Gale Anne Hurd, afónica e por isso a teclar noutro quarto perante as perguntas do P2, resume: "O apocalipse zombie é uma forma de examinar como a sociedade poderia sobreviver a um evento de extinção e os dilemas morais dos sobreviventes a cada dia."

Mas vamos a factos: esta é uma série de zombies que sim, tal como a sua origem nos comics da chancela Image, puxa à reflexão, mas é ainda assim um guilty pleasure para os fãs do género. Não se inventam novos zombies - a sua narrativa base está mais do que escrita e podemos pensar em 28 Dias Depois, Shaun of the Dead, Zombieland. No entanto, e esta é a vírgula que pausa a acção antes de ela começar a sério, esta é a hipótese de ir, como quer Robert Kirkman, que aqui é o produtor executivo, mais além na história. De explorar os tais dilemas. De ter ou não compaixão por "um balde de entranhas e sangue meio morto que está a tentar matar os nossos heróis", como descreve Callies sem pruridos.

E Darabont, conhecido por algumas investidas mais delicodoces no cinema, quis aqui "a liberdade de contar a história da série BD sem receber bilhetes do canal a perguntar "Os zombies não podem ser sexy como os vampiros?"", recorda Hurd. Como se vê na imagem apensa a este texto, a resposta é não.

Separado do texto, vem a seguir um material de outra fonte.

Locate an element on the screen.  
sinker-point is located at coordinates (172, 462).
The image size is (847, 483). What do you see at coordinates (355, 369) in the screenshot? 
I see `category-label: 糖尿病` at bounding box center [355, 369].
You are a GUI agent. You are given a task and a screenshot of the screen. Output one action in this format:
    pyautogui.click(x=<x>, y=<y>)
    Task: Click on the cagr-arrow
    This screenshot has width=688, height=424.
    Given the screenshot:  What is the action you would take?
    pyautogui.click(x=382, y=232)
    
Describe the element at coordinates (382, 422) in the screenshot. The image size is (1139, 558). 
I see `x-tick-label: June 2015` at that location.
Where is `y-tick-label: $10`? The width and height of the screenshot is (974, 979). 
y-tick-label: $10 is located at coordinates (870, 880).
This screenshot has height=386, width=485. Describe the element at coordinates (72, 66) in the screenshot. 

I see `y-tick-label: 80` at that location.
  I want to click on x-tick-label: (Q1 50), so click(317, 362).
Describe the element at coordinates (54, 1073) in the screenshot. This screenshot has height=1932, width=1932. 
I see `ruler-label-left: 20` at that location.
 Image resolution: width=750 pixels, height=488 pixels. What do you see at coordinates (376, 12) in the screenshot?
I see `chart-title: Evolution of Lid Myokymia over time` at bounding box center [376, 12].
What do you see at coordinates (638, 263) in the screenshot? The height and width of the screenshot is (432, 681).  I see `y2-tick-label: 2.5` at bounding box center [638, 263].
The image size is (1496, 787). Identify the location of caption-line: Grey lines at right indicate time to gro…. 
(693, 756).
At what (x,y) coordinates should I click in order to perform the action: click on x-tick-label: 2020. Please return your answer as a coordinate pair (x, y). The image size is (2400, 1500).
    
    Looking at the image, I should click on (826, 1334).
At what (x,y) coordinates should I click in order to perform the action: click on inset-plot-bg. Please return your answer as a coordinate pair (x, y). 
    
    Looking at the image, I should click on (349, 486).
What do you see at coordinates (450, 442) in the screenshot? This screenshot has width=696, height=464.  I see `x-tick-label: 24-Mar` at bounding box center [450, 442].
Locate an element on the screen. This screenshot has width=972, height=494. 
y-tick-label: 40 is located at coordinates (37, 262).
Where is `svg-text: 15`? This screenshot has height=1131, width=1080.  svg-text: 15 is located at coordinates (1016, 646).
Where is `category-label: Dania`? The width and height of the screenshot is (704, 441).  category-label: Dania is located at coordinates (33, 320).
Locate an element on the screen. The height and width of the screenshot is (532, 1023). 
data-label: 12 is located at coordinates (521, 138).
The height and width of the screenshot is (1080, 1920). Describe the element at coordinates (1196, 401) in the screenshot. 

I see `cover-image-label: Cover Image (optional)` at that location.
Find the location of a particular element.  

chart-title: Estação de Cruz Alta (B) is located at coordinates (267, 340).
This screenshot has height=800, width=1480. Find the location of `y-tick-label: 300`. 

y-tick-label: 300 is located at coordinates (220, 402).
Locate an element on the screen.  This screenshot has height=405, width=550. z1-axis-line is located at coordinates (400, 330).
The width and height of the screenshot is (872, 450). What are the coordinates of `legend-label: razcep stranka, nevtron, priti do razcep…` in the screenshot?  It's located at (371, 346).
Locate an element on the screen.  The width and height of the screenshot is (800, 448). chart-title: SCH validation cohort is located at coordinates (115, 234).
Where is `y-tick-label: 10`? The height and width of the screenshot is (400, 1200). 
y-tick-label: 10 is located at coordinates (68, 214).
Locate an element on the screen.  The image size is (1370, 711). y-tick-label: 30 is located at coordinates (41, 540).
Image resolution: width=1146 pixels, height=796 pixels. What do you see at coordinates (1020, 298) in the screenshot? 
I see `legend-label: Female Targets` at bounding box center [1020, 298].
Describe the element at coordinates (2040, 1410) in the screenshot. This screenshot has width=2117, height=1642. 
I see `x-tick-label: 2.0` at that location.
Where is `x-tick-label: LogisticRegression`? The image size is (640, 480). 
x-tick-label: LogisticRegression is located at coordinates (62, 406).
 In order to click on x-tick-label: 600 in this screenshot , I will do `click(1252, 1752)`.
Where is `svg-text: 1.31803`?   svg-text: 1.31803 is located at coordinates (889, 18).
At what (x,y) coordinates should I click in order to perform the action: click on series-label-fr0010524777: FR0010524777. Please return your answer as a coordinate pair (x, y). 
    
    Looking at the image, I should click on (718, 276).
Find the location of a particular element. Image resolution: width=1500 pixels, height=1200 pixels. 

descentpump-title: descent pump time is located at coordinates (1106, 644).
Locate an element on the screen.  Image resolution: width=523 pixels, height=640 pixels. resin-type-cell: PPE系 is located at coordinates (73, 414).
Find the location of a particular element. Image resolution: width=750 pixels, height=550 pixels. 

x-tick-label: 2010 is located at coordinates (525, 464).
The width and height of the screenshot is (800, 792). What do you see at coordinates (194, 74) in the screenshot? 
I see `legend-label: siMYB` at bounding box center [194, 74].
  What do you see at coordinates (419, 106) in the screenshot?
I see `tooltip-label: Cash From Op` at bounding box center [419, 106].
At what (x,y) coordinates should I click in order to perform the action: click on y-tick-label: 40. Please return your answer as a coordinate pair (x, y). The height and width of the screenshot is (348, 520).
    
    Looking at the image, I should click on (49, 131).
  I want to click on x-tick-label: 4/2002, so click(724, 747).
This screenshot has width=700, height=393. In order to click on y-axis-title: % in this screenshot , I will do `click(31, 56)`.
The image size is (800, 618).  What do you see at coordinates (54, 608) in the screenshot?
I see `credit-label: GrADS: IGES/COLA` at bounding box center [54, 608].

E ainda bem.

Desactivar a pirataria

Esta é também uma produção com estratégia montada à medida dos tempos - o Zeitgeist também se faz de downloads e streaming ilícitos e a estreia aqui poucos dias após a estreia nos EUA serve um propósito. "Desactivar o poder da pirataria", enumera Sarah Callies, "é uma óptima forma de consolidar os benefícios económicos do produto", prossegue, "criar impulso porque toda a gente o vê ao mesmo tempo e respeitar quem não está nos EUA", completa Andrew Lincoln.

"No mundo dos filmes, onde trabalho, é bastante comum", explica Hurd com a ajuda do seu computador. "Dados os problemas da pirataria e das críticas cena a cena, é muito importante que o público experiencie a série como era suposto ser vista", frisa Hurd, como que atestando que as estreias simultâneas (ou quase) são tão necessárias hoje quanto uma arma de fogo frente a uma horda de zombies.

Chove em Londres. Gale Anne Hurd, ainda sem voz, garante que fazer uma série é muito mais satisfatório do que trabalhar num filme. "Temos seis horas para passar com as nossas personagens e para desenvolver um mundo." Depois da exibição dos primeiros episódios, o AMC decide se a série continua. A Fox não só aposta em The Walking Dead como mostra, no dia 4, nos canais National Geographic, o documentário A Verdade por Detrás dos Zombies, isto depois de ter enchido as praças de várias cidades, Lisboa incluída, de mortos-vivos a promover a série.

E para responder à pergunta sobre um balde de entranhas que desperta compaixão, a resposta de parte da audiência londrina parece ser um enojado mas convicto "sim".